▶ [To-do list]:
A) Do the following statements agree with the bracelets text? Answer yes or no for each, quoting the words from the text that decide it. (i) Two bracelets were kept back before the rest went to the funeral home. (ii) The narrator corrected the Funeral Director about which arm the bracelets went on. (iii) The narrator's bracelet comes off only for showering.
B) From the bracelets text, copy word for word the passage starting with "I used to ask" and going on through "I kept two.".
C) What comes after the last sentence of the bracelets text? Write the next part.

You wore so many Bracelets, right there on your right arm.
I used to ask why you wore so many.
You just liked them. They were pretty, like you.
Most of them were really nothing special--just Friendship Bracelets. It was you who made them beautiful---just by having them on your arm.
For my own selfish reasons before I delivered them all to the Funeral Home, I kept two.
I let Delia choose one.
I chose one for myself.
Since that day, I haven't taken mine off, except when I shower.
Your Bracelets were divided onto your right and left arms. I didn't have the heart or the energy to correct the Funeral Director. I don't think you really would've minded much either.
Yesterday at Work, I noticed that it was very loose and could slip off my wrist at any moment.
I couldn't risk losing it.
So, I cut the string and removed some beads and put them in my Wallet.
I tightened the string.
As I did that, it broke.
Beads went flying everywhere.
I collected each bead along with that broken string, and put them all away in my Wallet.

▶ [Supplied records]:
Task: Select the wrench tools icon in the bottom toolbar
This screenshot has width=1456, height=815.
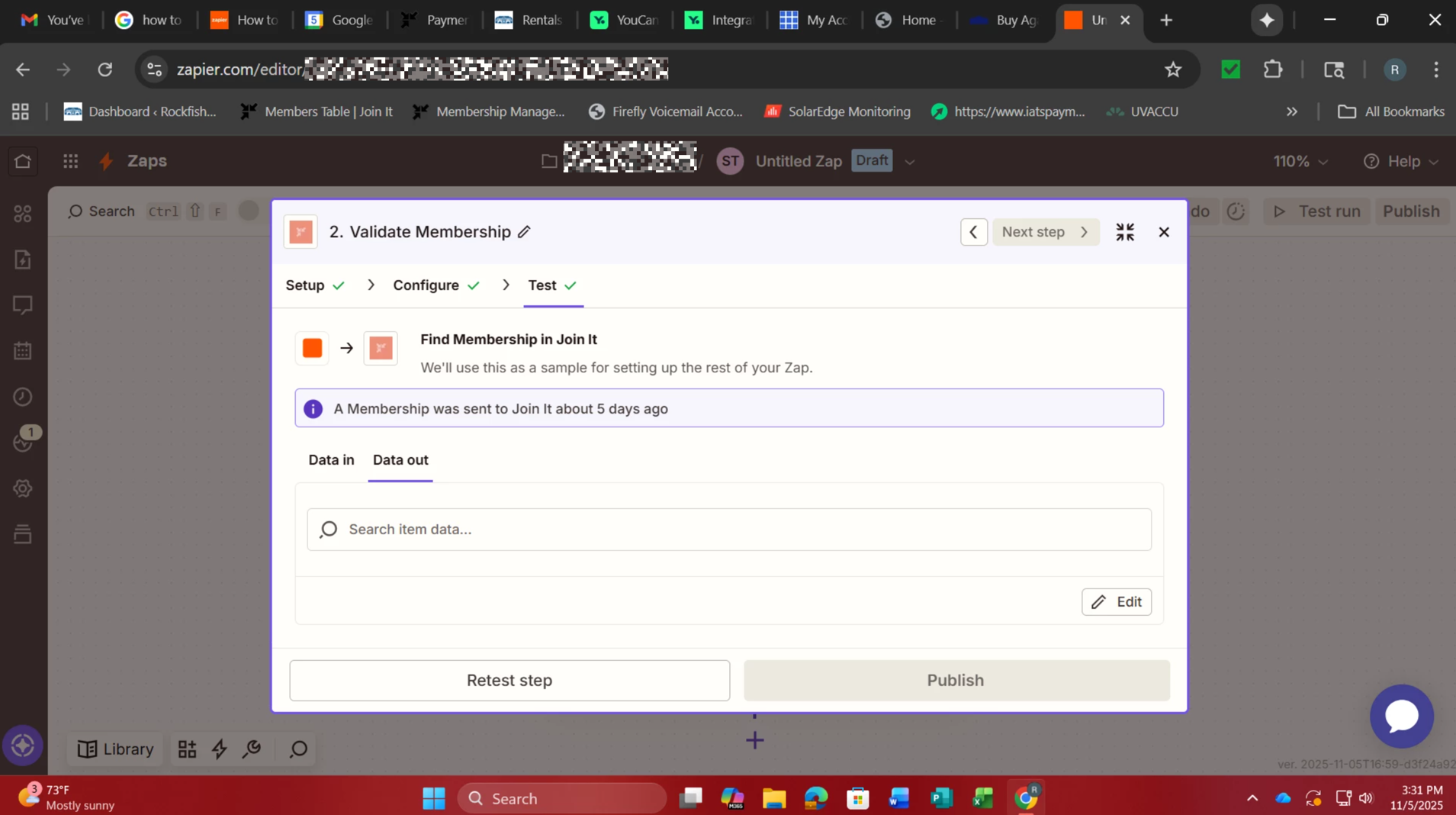Action: (x=252, y=749)
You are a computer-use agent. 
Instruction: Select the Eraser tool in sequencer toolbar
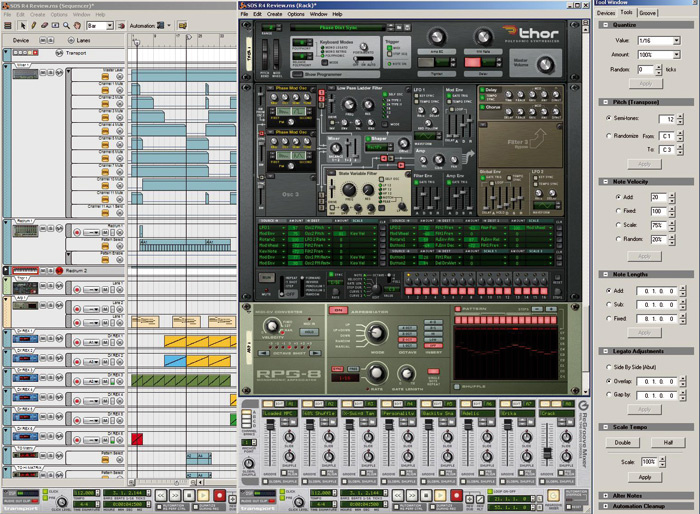point(45,25)
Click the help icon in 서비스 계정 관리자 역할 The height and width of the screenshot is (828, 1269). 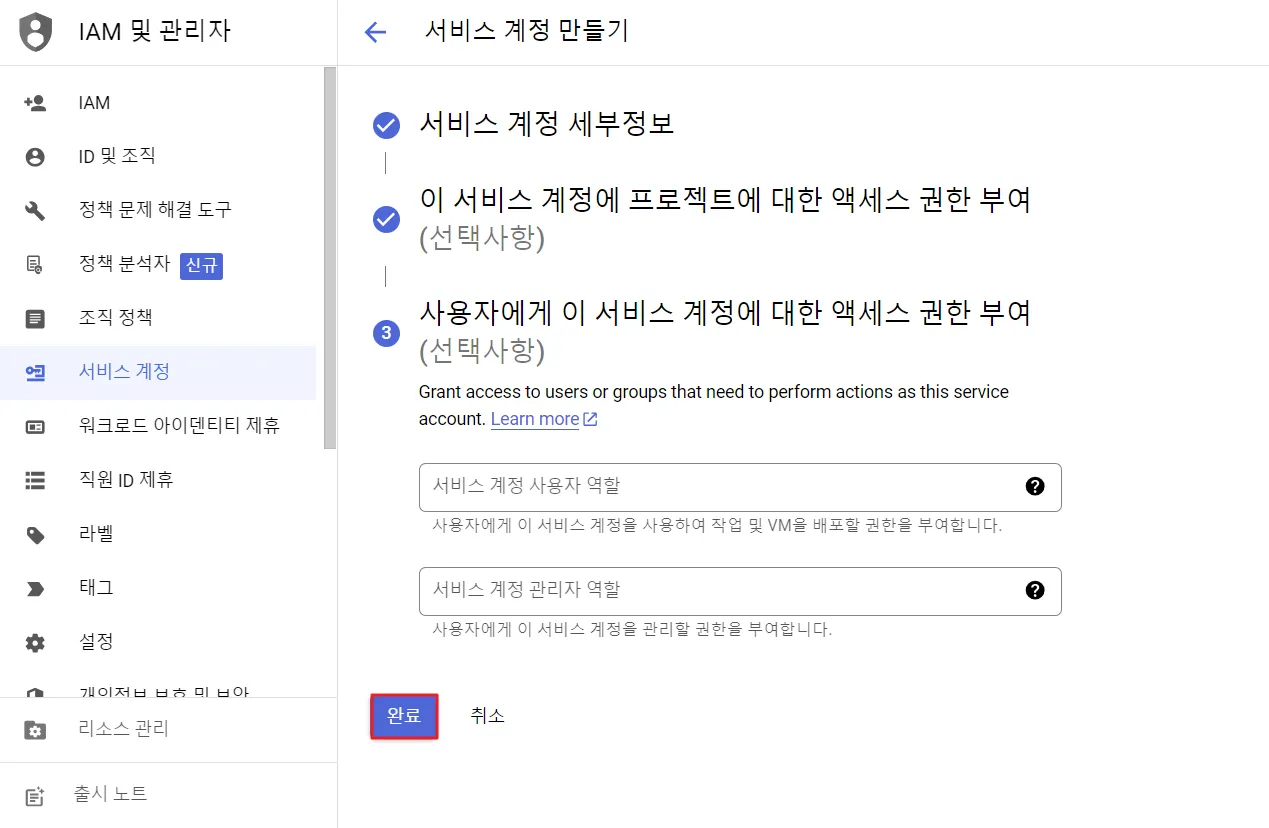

▶ [Exercise results]:
A)
(i) Yes: "For my own selfish reasons before I delivered them all to the Funeral Home, I kept two."
(ii) No: "I didn't have the heart or the energy to correct the Funeral Director."
(iii) Yes: "Since that day, I haven't taken mine off, except when I shower."

B)
I used to ask why you wore so many.
You just liked them. They were pretty, like you.
Most of them were really nothing special--just Friendship Bracelets. It was you who made them beautiful---just by having them on your arm.
For my own selfish reasons before I delivered them all to the Funeral Home, I kept two.

C)
This morning, I told Delia what happened and asked if she had any Bracelet String. She's always got some crafty supplies for when inspiration strikes her (which is pretty-much all the time).
She ran up to her Room and came down with some String. I figured out right away that she had cut one of her own Bracelets just so she could fix mine.
"You need it, Mommy. I know how much it means to you."
Before I knew it, she'd fixed it right up, even super-gluing the knot.
I know you're with me no matter what. But, Delia's right. I do need this.
It's become some sort of security for me I guess. Whenever I'm stressed. Whenever I'm happy. Whenever I'm sad. Whenever I'm angry... I'll touch the Beads.
And I see you.
I see you, and your beautiful smile. I see you, wearing this Bracelet along with your many others.
It calms me.
I miss you so much that sometimes I can't breathe. It'll come out of nowhere. I'll be fine one moment, and the next, I'm a disaster.
Delia's right. I do need this.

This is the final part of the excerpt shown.